The Esthost takedown last year was considered a triumph for the online security industry. Dubbed “Operation Ghost Click”, this collaboration among the FBI, NASA, Estonian Police, Trend Micro, and other industry partners resulted to the halting of almost 4,000,000 bots. The DNS Changer botnet was estimated to have affected millions of users and businesses. For more information on the Esthost takedown, the “largest cybercriminal takedown in history”, please refer to our previous blog posts:
Extension Means More Recovery Period for Affected Users
This extension was granted in light of new information that March 8 deadline proved to be insufficient for affected parties. A report released last month indicates that 3 million systems worldwide are still infected. The roster of victims also include 50 percent of Fortune 500 companies and almost half of all US government agencies. The US government argued that terminating the replacement servers on the previously set date will only disrupt the operations of affected businesses, corporations, and individuals.
Before the takeover, DNS Changer Trojans were found to modify settings to use DNS servers setup by malicious third parties. This modification resulted to the hijacking victims’ search results eventually leading them to malware-hosting sites and adware among other threats. The malware also prevented users from visiting security sites that might help combat this infection. This means that DNS Changer victims were exposed to malware threats for a long time.

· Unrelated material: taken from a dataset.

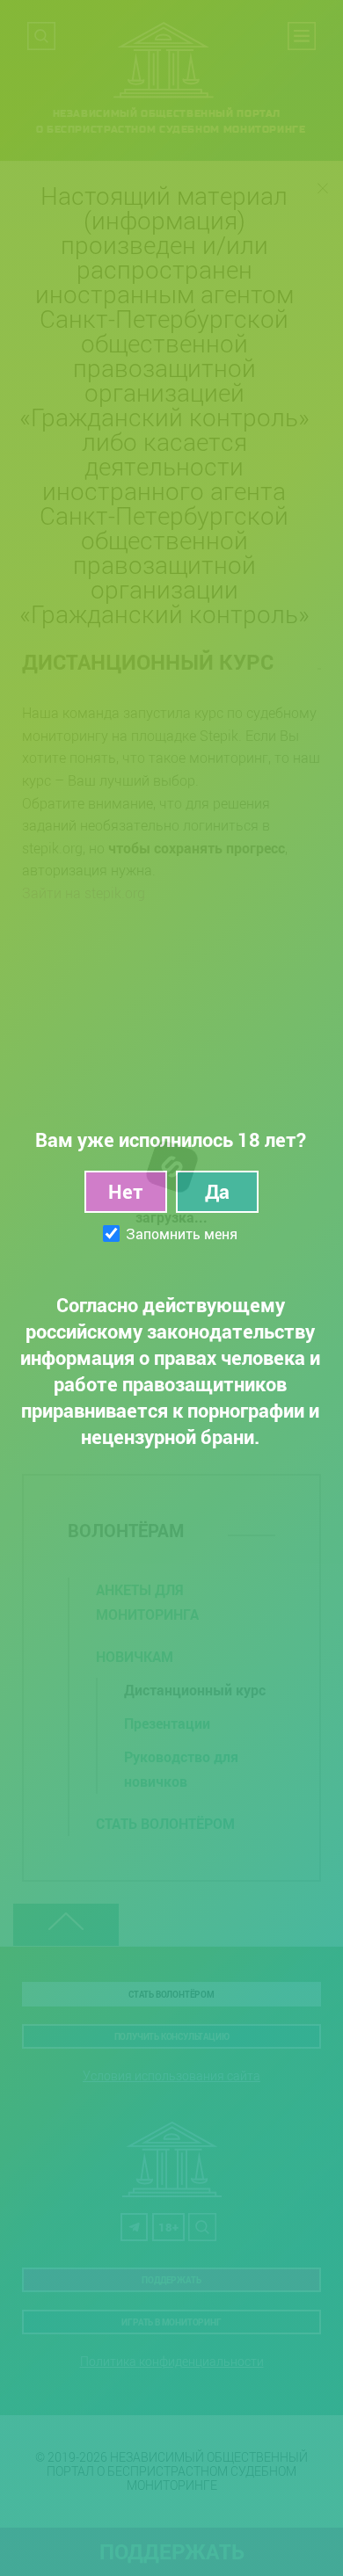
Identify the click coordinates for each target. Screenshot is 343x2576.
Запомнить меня (181, 1234)
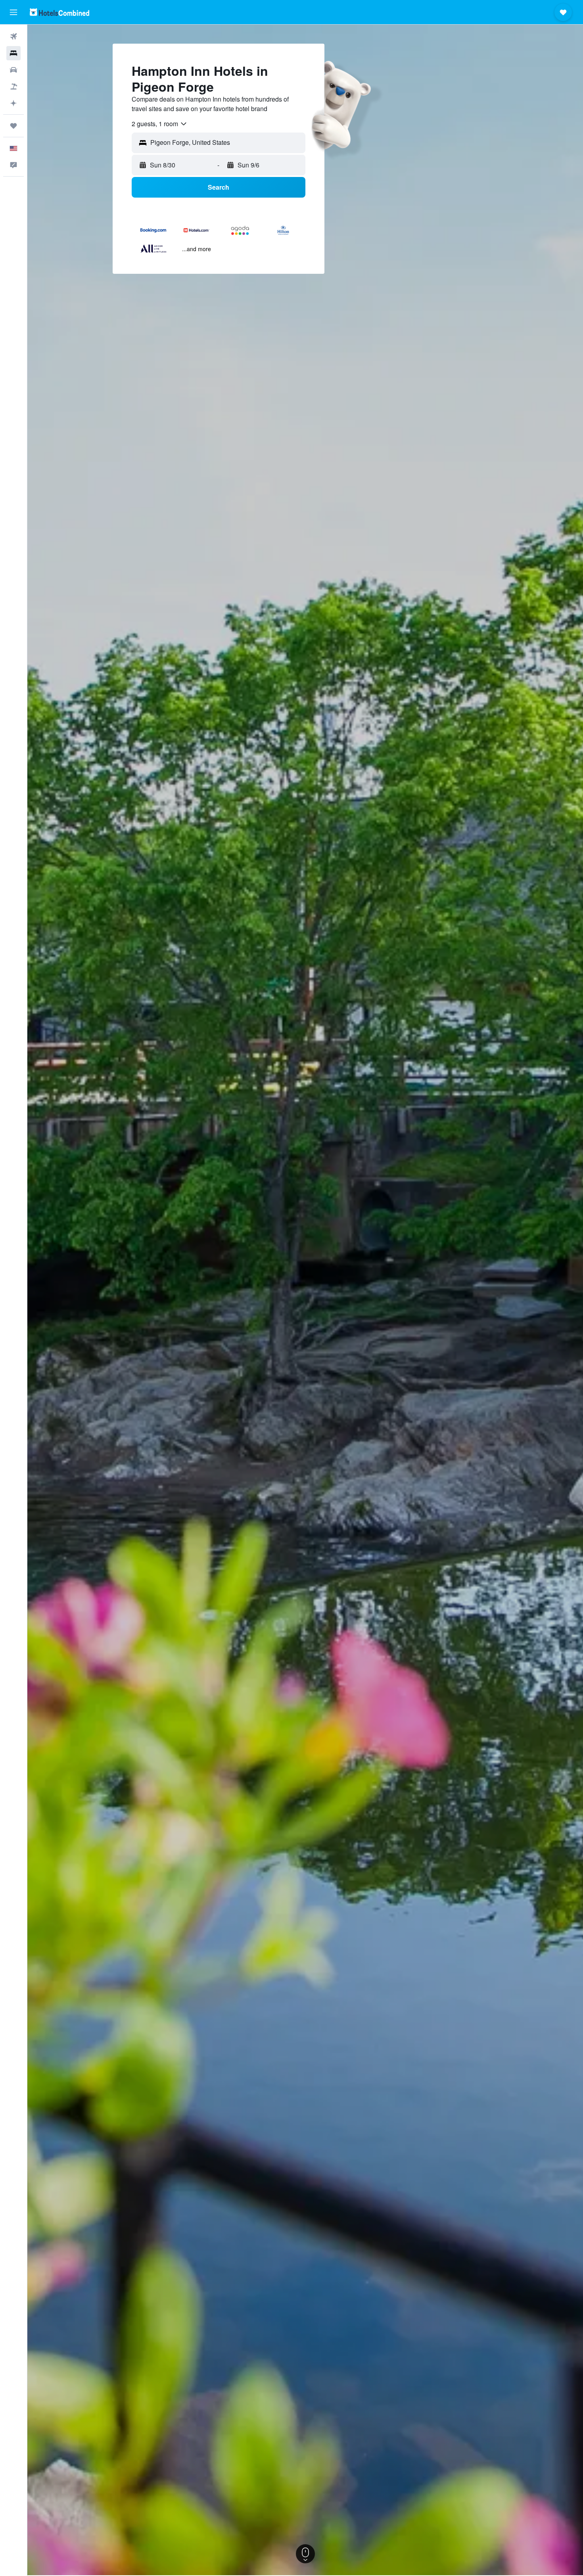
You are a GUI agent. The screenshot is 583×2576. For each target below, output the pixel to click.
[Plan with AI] (13, 103)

By terminating the replacement servers now, while concerned parties are still struggling with the infection, will only result to users being cut off of their access to the Internet. Trend Micro senior threat researcher Feike Hacquebord believes that it may take some time to completely recover from the effects of the DNSChanger, “Rove Digital has been spreading DNS Changer Trojans and other malware for many years. It is not an easy task to clean up the big mess caused by malware infection campaigns spanning more than 5 years.” But Hacquebord is hopeful that this reprieve can bring more positive results, the “DNSChanger Working Group (DCWG) is working hard to help Internet service providers with informing victims and assisting them with computer clean-ups. We are hopeful that in the coming months, the number of infections will go down significantly.”
The decision to extend the deadline underscores the scope and the damages created by the Esthost operation/ Rove Digital. For the meantime, users can check if their systems are infected or not by validating their IP addresses using “eye check” sites. DCWG also provides helpful tips on how users can verify if they are affected by this botnet.